-- Opening Marker --

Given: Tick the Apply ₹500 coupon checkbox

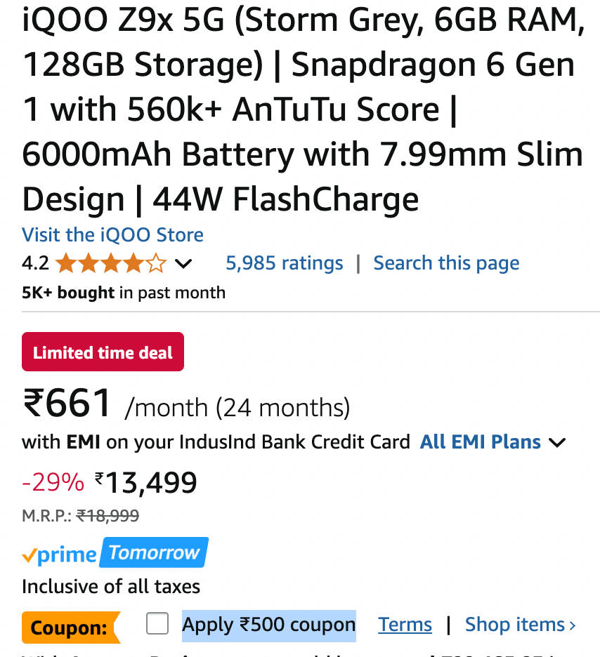Looking at the screenshot, I should pyautogui.click(x=157, y=623).
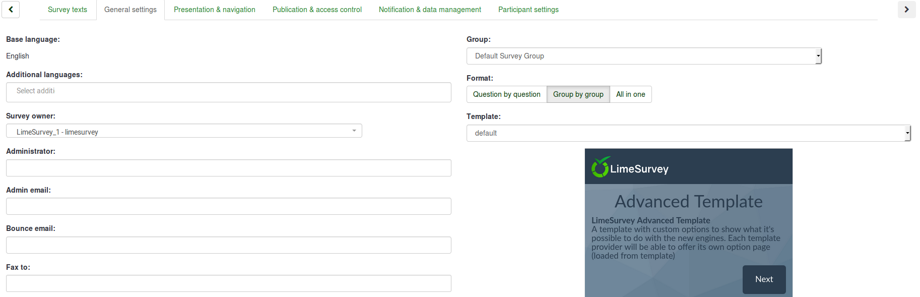
Task: Click Next button in template preview
Action: (x=764, y=279)
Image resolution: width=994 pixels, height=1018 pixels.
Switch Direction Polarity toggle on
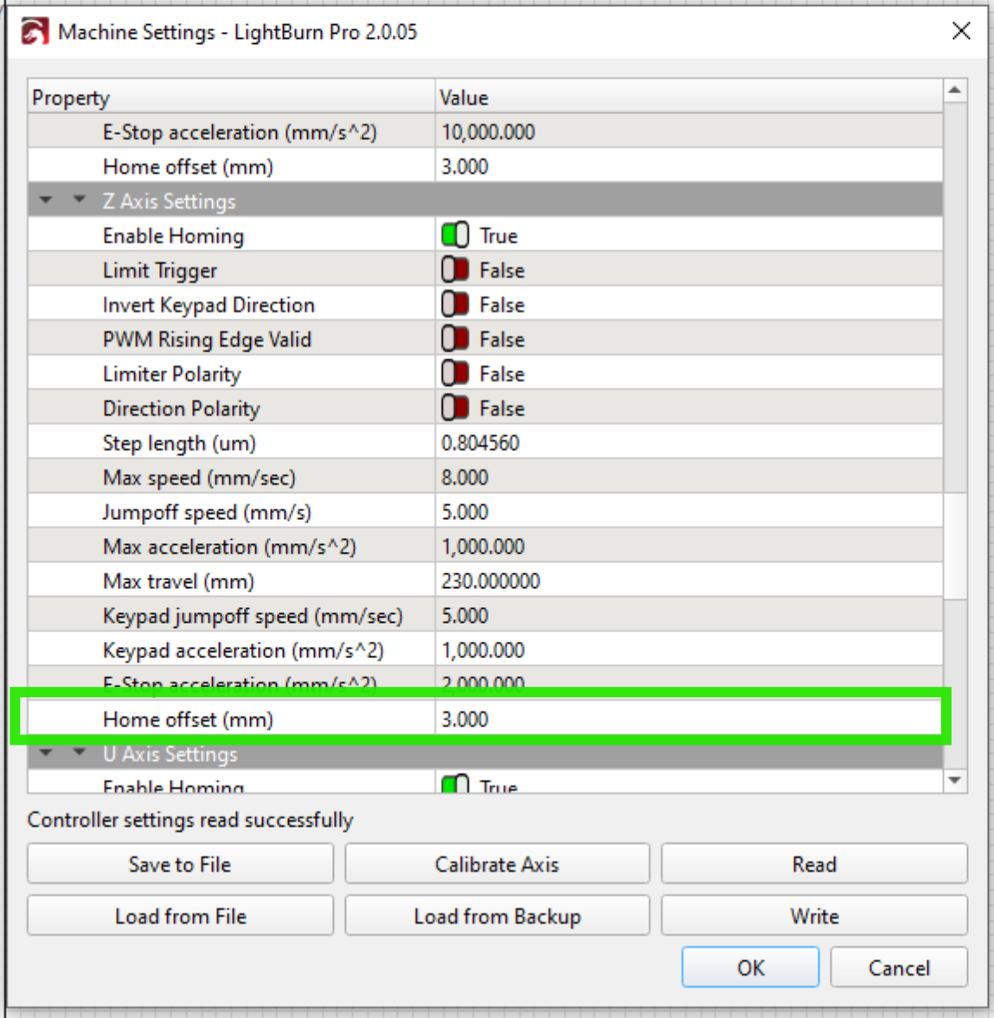[455, 408]
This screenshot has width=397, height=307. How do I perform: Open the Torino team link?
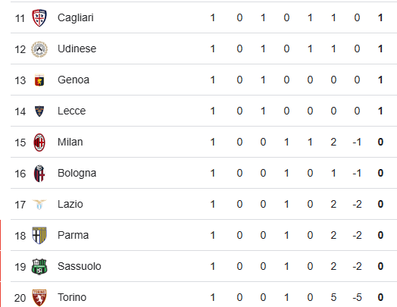click(72, 297)
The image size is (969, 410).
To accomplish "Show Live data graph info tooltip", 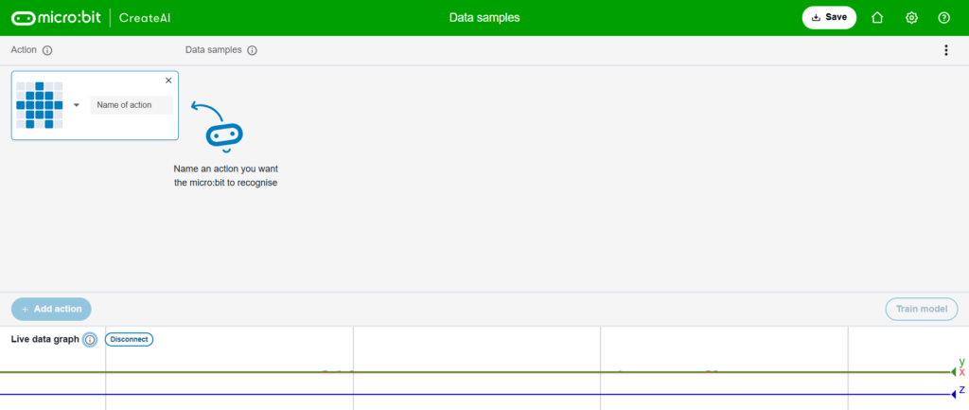I will click(x=90, y=339).
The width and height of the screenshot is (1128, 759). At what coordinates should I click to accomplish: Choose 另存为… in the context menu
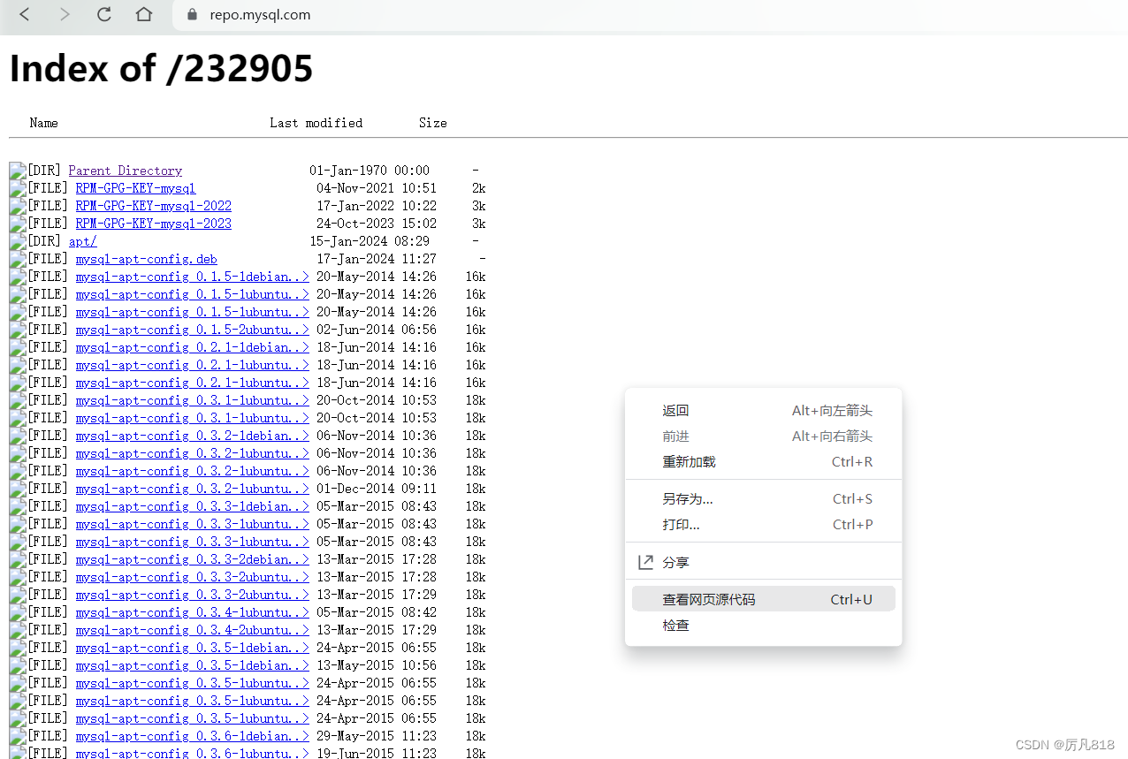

-- Closing Marker --

= WHAT IS EXPECTED =
Look above for the line with "Image resolution: width=994" and copy exactly from it through the line with "The image size is (969, 410).", both included. Omit the pictures.

= EXERCISE RESULT =
Image resolution: width=994 pixels, height=1018 pixels.
Switch Direction Polarity toggle on
[455, 408]
This screenshot has width=397, height=307. How do I perform: Open the Torino team link?
click(72, 297)
The image size is (969, 410).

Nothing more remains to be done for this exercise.